EXTRACTED DATA below:
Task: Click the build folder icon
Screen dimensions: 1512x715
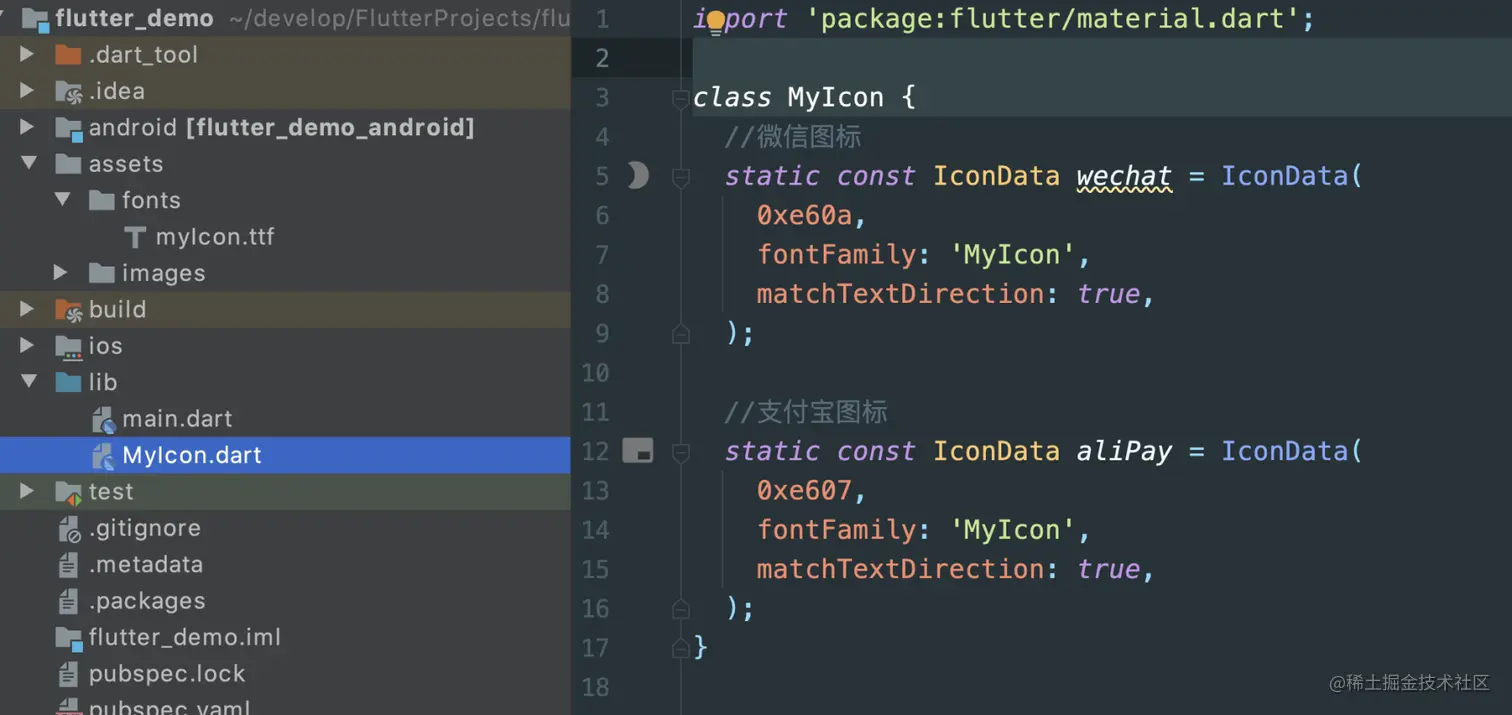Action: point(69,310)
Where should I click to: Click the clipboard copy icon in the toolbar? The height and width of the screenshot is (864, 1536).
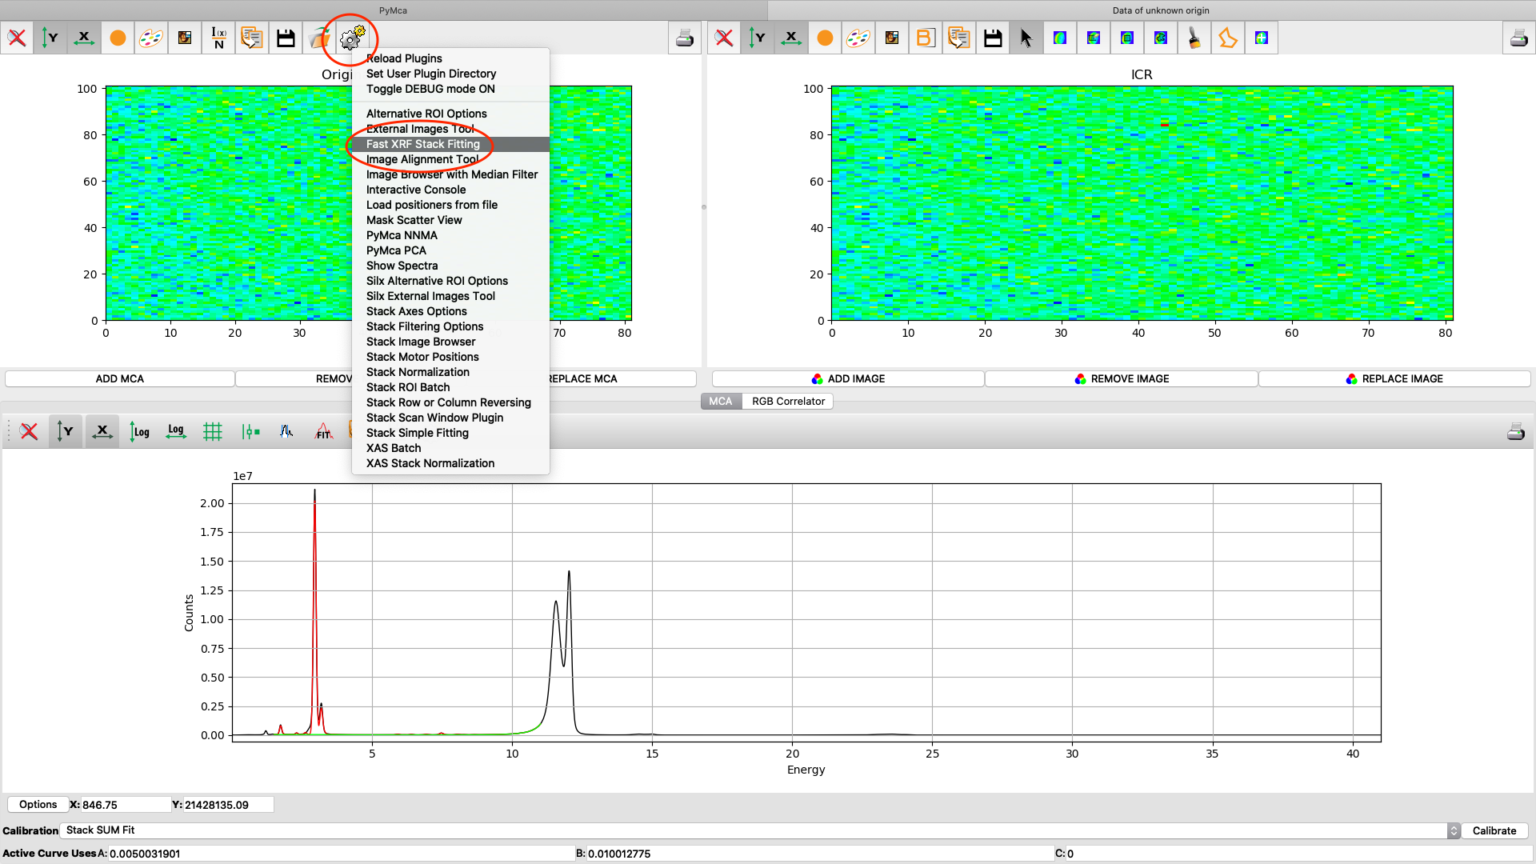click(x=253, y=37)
End of EXTRACTED DATA.
> WHAT IS EXPECTED: No pictures go in the copy. Output exactly the lines from the line containing "Screen dimensions: 1512x715" through the end of the listing above.

> ANSWER TO THIS TASK:
Screen dimensions: 1512x715
Action: point(69,310)
Where should I click to: Click the clipboard copy icon in the toolbar? The height and width of the screenshot is (864, 1536).
click(x=253, y=37)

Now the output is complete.